▸ **Activity**
The output is the lines below from the one with "Image resolution: width=280" through the one with "This screenshot has height=1268, width=1365.", both included, printed exactly and with no other line.

▸ **Data**
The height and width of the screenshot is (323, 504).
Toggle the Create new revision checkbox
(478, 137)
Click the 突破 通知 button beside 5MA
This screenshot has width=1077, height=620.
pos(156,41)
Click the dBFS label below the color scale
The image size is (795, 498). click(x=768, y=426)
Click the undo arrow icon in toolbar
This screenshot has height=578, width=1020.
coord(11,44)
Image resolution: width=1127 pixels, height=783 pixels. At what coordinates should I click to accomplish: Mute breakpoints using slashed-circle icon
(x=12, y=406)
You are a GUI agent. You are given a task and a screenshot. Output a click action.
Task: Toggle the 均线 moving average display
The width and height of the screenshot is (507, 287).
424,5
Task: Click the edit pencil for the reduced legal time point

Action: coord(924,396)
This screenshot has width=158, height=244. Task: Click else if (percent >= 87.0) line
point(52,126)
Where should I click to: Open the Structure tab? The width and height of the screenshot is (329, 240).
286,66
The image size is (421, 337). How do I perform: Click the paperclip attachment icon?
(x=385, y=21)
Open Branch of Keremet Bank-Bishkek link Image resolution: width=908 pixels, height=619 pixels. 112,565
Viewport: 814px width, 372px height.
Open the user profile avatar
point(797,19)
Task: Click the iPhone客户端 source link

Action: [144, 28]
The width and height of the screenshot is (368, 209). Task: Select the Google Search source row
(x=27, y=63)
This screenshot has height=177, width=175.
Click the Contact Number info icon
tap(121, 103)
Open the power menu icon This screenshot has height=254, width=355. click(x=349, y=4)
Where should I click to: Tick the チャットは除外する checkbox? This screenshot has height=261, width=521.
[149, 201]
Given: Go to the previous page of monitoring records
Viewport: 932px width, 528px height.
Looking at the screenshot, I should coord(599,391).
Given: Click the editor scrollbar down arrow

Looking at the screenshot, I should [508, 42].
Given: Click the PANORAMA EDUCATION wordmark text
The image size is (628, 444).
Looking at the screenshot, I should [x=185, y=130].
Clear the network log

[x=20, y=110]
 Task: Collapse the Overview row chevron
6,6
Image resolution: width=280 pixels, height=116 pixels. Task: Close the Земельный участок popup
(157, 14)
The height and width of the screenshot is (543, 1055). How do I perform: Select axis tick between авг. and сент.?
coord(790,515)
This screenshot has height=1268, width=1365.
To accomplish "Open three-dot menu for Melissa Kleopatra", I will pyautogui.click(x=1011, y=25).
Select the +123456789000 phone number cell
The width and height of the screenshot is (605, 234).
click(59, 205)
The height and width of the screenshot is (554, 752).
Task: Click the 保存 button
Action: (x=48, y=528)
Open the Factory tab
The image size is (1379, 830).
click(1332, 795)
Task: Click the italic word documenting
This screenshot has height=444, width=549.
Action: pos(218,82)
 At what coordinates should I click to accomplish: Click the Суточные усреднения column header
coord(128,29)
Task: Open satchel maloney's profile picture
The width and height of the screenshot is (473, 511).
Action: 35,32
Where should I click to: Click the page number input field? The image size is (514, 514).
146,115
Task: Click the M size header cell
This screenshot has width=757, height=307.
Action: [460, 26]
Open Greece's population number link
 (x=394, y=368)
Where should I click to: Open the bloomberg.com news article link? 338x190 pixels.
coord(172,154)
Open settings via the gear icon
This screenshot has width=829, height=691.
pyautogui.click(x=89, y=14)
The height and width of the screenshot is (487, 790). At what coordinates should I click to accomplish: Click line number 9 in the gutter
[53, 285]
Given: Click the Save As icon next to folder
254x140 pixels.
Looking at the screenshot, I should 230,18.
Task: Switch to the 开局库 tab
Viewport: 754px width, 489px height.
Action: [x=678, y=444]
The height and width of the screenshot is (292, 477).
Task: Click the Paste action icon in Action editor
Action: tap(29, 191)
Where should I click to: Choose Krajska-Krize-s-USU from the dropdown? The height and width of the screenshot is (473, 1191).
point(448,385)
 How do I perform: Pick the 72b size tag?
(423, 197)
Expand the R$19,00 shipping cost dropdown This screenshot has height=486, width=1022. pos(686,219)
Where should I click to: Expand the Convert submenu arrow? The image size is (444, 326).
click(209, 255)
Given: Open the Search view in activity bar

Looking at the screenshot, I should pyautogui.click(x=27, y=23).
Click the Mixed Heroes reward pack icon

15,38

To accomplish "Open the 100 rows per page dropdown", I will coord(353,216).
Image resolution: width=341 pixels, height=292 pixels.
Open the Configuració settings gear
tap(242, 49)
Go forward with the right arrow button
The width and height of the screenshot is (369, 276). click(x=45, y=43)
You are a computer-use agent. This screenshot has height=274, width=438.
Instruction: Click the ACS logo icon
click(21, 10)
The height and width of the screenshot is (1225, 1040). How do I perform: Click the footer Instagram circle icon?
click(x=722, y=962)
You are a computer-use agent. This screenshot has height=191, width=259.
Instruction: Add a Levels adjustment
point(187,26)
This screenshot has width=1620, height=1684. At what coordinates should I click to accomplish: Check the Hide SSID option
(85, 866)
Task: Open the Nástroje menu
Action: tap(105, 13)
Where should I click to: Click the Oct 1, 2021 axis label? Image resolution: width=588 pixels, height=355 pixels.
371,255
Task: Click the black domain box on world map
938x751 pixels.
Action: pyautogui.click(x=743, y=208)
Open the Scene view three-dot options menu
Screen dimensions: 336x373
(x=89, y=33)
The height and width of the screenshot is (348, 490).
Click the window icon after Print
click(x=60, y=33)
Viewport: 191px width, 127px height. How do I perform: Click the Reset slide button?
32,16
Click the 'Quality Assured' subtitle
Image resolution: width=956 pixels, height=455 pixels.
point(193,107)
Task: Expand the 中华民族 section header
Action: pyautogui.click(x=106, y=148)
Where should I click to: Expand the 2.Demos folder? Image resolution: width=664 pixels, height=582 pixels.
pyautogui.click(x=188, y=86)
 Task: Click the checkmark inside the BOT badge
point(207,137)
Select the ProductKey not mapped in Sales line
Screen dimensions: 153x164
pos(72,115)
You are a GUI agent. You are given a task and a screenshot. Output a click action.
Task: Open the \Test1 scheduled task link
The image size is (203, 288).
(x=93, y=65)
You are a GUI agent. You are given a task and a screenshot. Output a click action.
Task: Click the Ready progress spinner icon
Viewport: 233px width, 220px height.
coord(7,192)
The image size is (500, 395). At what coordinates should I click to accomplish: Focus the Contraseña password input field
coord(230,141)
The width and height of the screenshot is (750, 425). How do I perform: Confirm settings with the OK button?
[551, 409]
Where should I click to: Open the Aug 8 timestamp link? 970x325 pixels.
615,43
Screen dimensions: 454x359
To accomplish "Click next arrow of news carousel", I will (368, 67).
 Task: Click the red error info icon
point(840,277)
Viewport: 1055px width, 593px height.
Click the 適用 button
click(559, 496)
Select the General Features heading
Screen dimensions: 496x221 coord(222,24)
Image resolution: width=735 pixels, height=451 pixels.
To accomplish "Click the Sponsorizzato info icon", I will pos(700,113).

▸ **The completed task**
Image resolution: width=280 pixels, height=116 pixels. Task: Close the Земельный участок popup
(157, 14)
The height and width of the screenshot is (543, 1055). How do I perform: Select axis tick between авг. and сент.?
coord(790,515)
This screenshot has height=1268, width=1365.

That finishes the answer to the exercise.